Qu’est-ce-que la variabilité interne du climat ?
De la même façon que la météo change au cours d’une semaine, le climat varie aussi, mais sur des échelles de temps plus longues. La palette de ces variations est large, à la fois dans le temps (d’une saison à l’autre, d’une année à l’autre, d’une dizaine, centaine jusqu’à milliers d’années à l’autre) et dans l’espace (local, régional, continental, global). Par exemple, aux échelles courtes, les précipitations fluctuent souvent avec une période privilégiée autour de 30 à 60 jours dans les océans Indien et Pacifique avec des impacts locaux forts (oscillation dite de Madden-Julian). Aux échelles plus longues, l’alternance des ères glaciaires et interglaciaires se caractérise par des temps typiques de l’ordre de 100 000 ans avec des impacts globaux (différence de température globale autour de 5°C) et régionaux (présence de calottes de glace sur une grande partie de l’Amérique et Europe du Nord) très importants.
Les variations du climat autour d’un état de référence ont des origines aussi bien externes, c’est-à-dire liées à un forçage naturel (par exemple solaire pour les cycles glaciaires) ou anthropique, qu’internes, essentiellement liées aux échanges d’énergie, de quantité de mouvement et de masse au sein ou entre les composantes du système climatique. Ainsi, les échanges océan-atmosphère au niveau des tropiques expliquent par exemple le phénomène El Niño, une anomalie climatique de nature interne, qui a lieu dans le Pacifique tous les 2 à 7 ans et qui a des répercussions globales pendant plus d’une année. Sur l’Europe, une grande part des variations climatiques sur des périodes allant de 10 jours à une décennie s’expliquent par l’Oscillation Nord Atlantique (NAO) ; la rigueur de l’hiver 2009-2010 lui est par exemple attribuée.
La variabilité interne climatique se caractérise par une organisation spatiale de grande échelle et est souvent référencée par l’expression « mode ». Ainsi le mode NAO doit son origine à la dynamique propre de l’atmosphère et contrôle les trajectoires privilégiées des dépressions et des anticyclones traversant l’Atlantique Nord et qui affectent l’Europe.

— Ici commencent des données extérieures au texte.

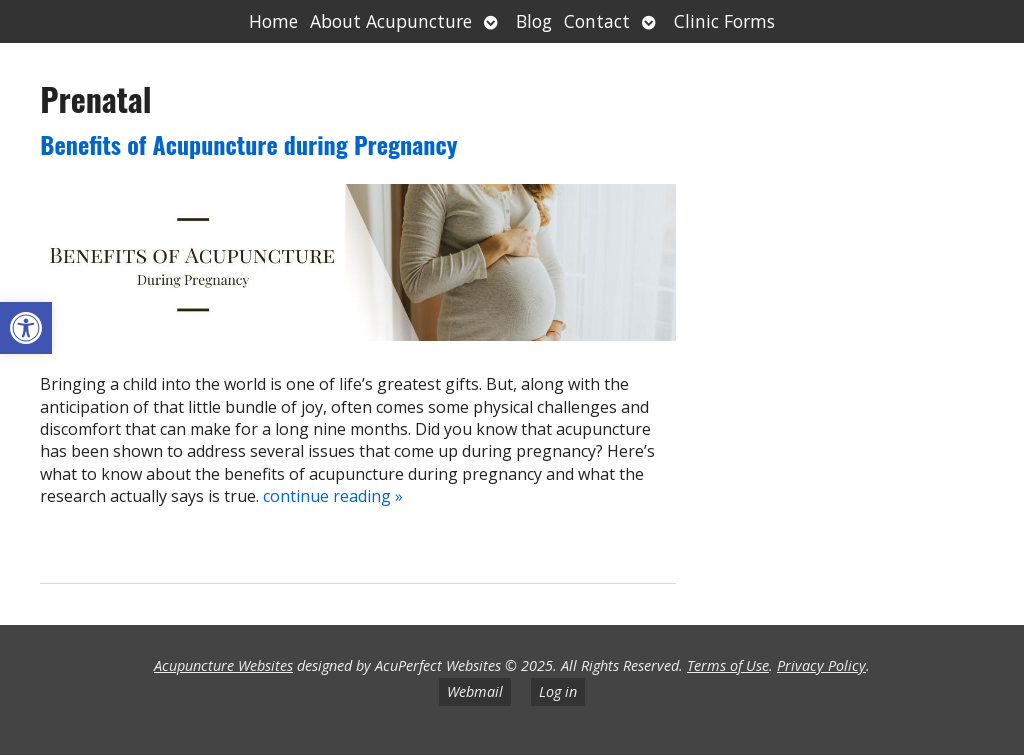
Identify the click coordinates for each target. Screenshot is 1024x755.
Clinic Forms (724, 21)
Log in (558, 691)
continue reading (333, 496)
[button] (26, 328)
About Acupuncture (391, 21)
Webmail (475, 691)
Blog (534, 21)
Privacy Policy (821, 665)
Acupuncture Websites (223, 665)
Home (273, 21)
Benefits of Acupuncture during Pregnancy (248, 144)
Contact (597, 21)
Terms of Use (728, 665)
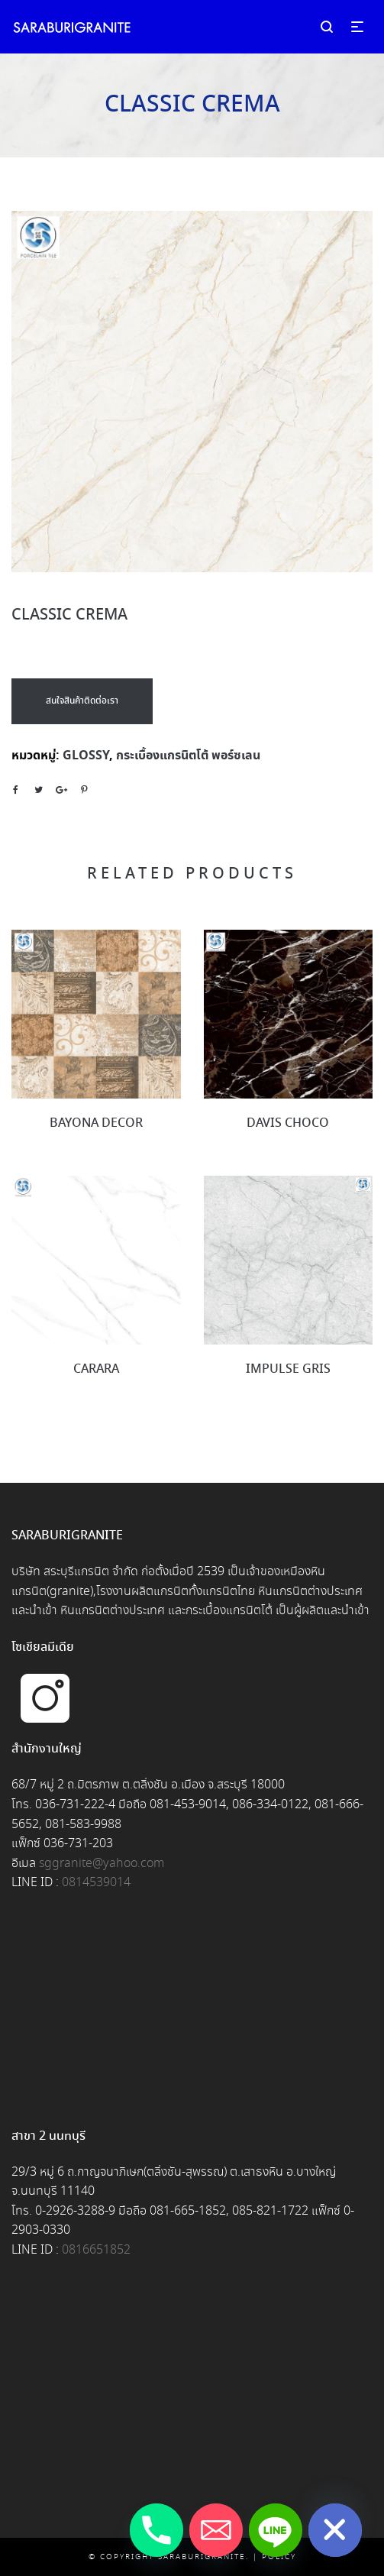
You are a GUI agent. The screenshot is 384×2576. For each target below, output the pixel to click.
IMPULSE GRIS (288, 1369)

Des modes de variabilité de plus basse fréquence (de quelques années à plusieurs décennies), sont aussi observés à la surface des océans Atlantique (Oscillation Atlantique Multidécennale-AMO) et Pacifique même si le manque d’observations rend leur compréhension encore parcellaire. Ces variations semblent mettre en jeu la circulation lente de l’océan, liée au transport de masses d’eaux de différentes origines.
Les signatures continentales des modes de variabilité décennaux sont fortes ; leur prévisibilité est de première importance mais reste un défi. Par exemple, l’AMO est fortement liée aux grandes périodes de sécheresse dans le Sahel, mais aussi à la probabilité d’occurrence des cyclones tropicaux dans les Caraïbes.
Les modes de variabilité interne interagissent entre eux (par exemple l’AMO joue légèrement sur les phases de la NAO en été) et sont aussi influencés par les forçages externes. Ainsi détecter une modification du climat demande un travail précis d’attribution des causes et des effets basé sur la compréhension de ces modes de variabilité. De même, pour se projeter dans les décennies à venir, il est essentiel de comprendre comment les variations internes du climat modulent la tendance liée aux gaz à effet de serre. En effet ces variations naturelles peuvent momentanément masquer l’effet anthropique, en particulier aux échelles régionales. Les scientifiques français travaillent à élucider ces questions fondamentales.